John Bercow, a Conservative MP and author of the report, said that in some areas up to 50 per cent of the school-age population had communication difficulties.
He said that the key to tackling speech and language problems in children and young people was to provide help and support from an early age, preferably before the children started school.
More than 89,000 school-aged children have been identified with specific speech and language difficulties. The number suffering from communication difficulties as part of a wider problem, such as autism, raises the total much higher. Difficulties range from delayed speech development and stammering to serious communication impairments.
“In some areas, particularly areas of social disadvantage, this group may be as large as 50 per cent of the population,” Mr Bercow said. “Often parents are the first to recognise that something is wrong, but they are frustrated that the professionals whom they approached for help, including health visitors and GPs, don’t take them seriously.”

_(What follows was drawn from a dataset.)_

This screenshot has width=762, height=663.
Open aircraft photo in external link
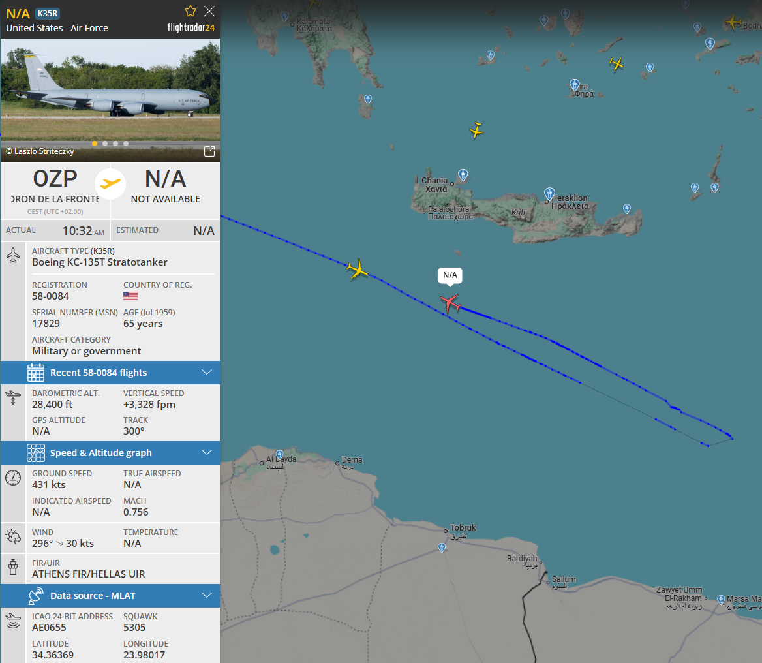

His report, based on 2,000 submissions, including 1,000 from parents, found that access to information and services is often poor, services are mixed, continued support as children grow up is lacking and that effective joint working between the health and education services is rare.
Without early support, from nursery to primary and secondary stages of education, children with speech and language problems would fail to thrive, Mr Bercow said. He pointed out that 60 per cent of people in young offender institutions had speech and language problems.
The independent review, commissioned by Ed Balls, the Children, Schools and Families Secretary, and Alan Johnson, the Health Secretary, is the first for seven years.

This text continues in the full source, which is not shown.